Access to WhatsApp and Facebook began to be extremely restricted on 28 March, after the government organized a week-long forum on a proposed overhaul of Chad’s political and administrative institutions that was boycotted by the opposition.
The forum approved the proposed creation of a Fourth Republic with increased powers for Idriss Déby, who has been president since 1990 and who would, under the new system, be able to continue ruling until 2033. A bill to this effect was approved by the cabinet on 10 April and is now to examined by the national assembly.
The Internet cuts could also be a reaction to the tension within the ruling ethnic group that has found expression on social networks.
Government spokesperson Madeleine Alingué declined to comment when reached by RSF. Internet operators have not issued any official statement about the disruption either.
“Whenever there is political or social tension in Chad, the Internet is disrupted or it is disconnected altogether,” said Arnaud Froger, the head of RSF’s Africa desk. “Chad is emerging as one of sub-Saharan Africa’s worst online censors. The Chadian authorities must restore full access to the Internet.”

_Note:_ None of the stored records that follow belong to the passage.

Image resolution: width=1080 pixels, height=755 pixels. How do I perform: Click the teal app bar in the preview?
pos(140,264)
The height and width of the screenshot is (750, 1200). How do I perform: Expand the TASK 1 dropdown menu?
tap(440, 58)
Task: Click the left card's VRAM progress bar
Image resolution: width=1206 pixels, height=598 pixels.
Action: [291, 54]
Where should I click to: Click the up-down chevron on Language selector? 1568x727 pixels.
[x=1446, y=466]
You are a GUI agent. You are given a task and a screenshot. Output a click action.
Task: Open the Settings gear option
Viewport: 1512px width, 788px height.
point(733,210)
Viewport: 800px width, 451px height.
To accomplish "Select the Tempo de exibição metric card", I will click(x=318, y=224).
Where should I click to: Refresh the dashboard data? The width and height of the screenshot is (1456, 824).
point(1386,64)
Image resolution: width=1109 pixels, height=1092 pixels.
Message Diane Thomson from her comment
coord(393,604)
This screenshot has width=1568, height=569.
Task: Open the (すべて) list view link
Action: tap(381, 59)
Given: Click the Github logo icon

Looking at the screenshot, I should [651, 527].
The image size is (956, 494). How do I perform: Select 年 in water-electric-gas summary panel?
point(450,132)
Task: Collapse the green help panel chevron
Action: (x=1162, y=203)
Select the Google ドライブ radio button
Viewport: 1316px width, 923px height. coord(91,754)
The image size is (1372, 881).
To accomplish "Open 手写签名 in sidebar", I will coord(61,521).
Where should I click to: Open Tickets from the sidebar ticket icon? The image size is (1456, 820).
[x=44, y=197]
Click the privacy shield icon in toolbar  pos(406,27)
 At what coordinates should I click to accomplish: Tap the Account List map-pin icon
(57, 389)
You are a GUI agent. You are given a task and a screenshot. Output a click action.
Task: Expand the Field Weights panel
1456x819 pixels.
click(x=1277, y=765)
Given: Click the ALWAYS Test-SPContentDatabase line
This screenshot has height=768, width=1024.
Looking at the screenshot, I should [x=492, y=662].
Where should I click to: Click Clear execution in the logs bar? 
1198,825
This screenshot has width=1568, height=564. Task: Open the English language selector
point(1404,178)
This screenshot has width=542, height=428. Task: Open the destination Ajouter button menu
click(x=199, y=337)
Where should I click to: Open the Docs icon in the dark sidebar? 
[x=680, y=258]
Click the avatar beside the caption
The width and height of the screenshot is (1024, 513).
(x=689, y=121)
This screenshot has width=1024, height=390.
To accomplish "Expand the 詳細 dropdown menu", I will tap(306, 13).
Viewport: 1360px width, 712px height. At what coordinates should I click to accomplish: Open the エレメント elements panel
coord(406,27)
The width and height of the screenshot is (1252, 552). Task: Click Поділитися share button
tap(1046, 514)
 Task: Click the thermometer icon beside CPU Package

The United Nations recognized Internet access as a fundamental right in 2016. After President Déby’s controversial reelection the same year, the Internet was disconnected for several weeks and social networks were disconnected for eight months. The Internet was disconnected again for 24 hours on 25 January, when the authorities banned an anti-austerity protest.
Chad is ranked 121st out of 180 countries in RSF's 2017 World Press Freedom Index.